[erlang-questions] "How to build reliable system" literature

Tue Aug 7 10:29:14 CEST 2007

Hello, all!

We are building distributed system (using Java, sorry :-)) and the
system is expected to have the following properties:
1. It consists of several (>=5) quite distributed servers (500-1500 km),
each of them is mirror of another (in the future probably servers will
become small clusters).
2. It expected to have throughput at least 4000-5000 messages/sec
(messages are short in general, like new coordinates of something, power
on/off etc).
3. It expected to be as reliable as possible, this includes guarantee
delivering, handling failover without losing active sessions, add/remove
server on the fly and so on.

"Guarantee delivering" buzzword in our case is message protocol of
sending messages with acknowledgement and this is not very happy
solution - problems arise with growing queues of pending
messages/acknowledgements and performance.
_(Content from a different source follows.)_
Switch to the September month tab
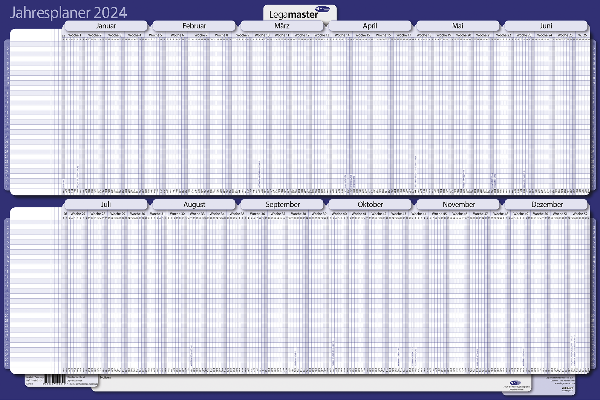This screenshot has width=600, height=400. (x=282, y=203)
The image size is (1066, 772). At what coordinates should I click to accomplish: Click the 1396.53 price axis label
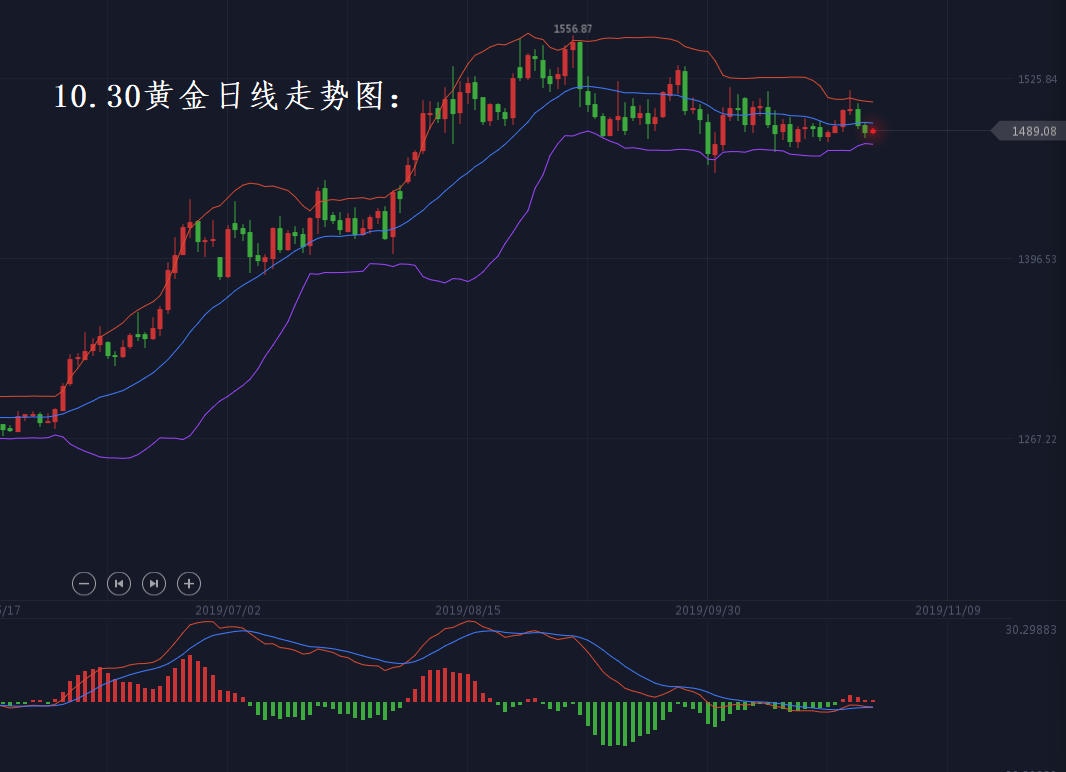(1037, 259)
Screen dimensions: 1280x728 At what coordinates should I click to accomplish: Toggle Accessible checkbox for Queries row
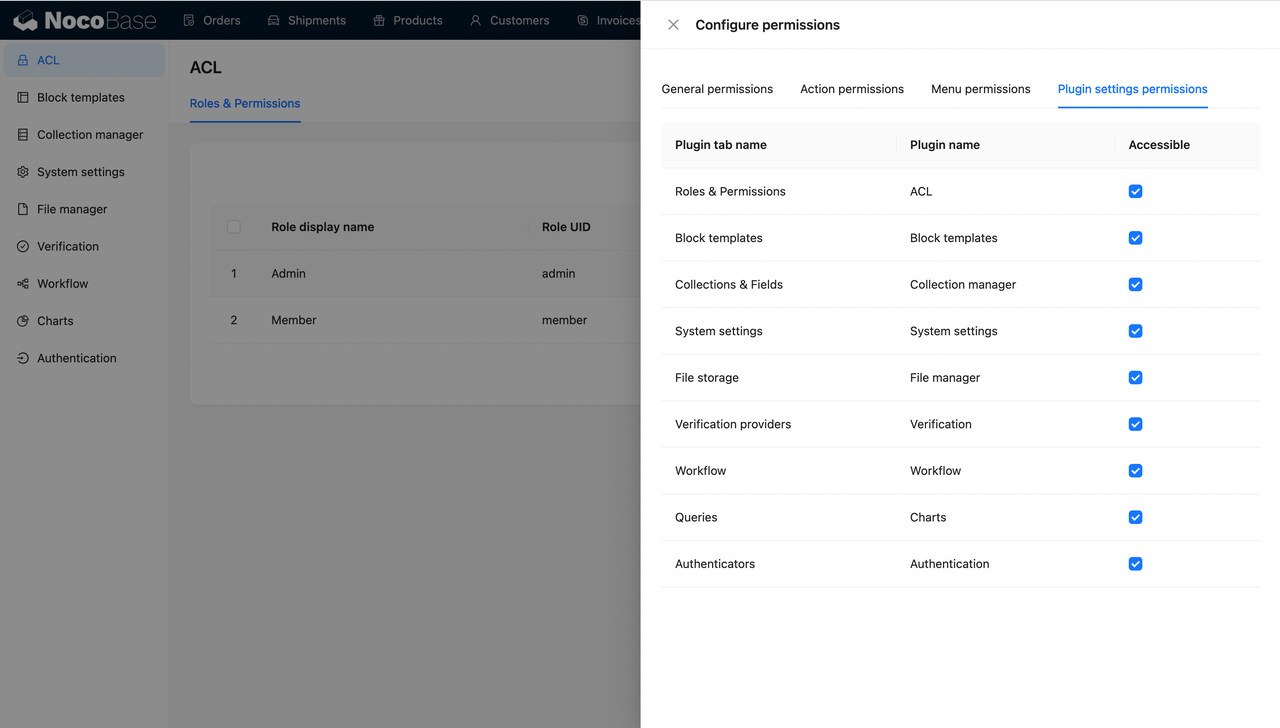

Yes, the throughput is not
terribly huge, but still considerable.

Mirroring also cause a number of problems with merging replicas (though
on this theme I've found "Optimistic replication" paper by Y.Saito and
M.Shapiro).

So, I wonder how does "The Ideal System" of such type looks like, if we
assume that communication between servers is not reliable.

Hence, my question (I suspect Erlang developers are familiar with the
problems above) is to find good books and papers on the themes:
1. Finding optimal protocol to provide best reliability with given
performance bound.
2. Maybe there exists better literature on replication.
3. Performance bottlenecks, architectural problems and other
difficulties in distributed systems.
4. Personal experience of others who have built such systems.
5. Anything you consider has close relation with the task.

Thanks everyone in advance,
Nick
---
%1% Yes, I've read the "Four-fold Increase in Productivity and Quality"
%2% Yes, I've read the Joe's thesis, but want more :-)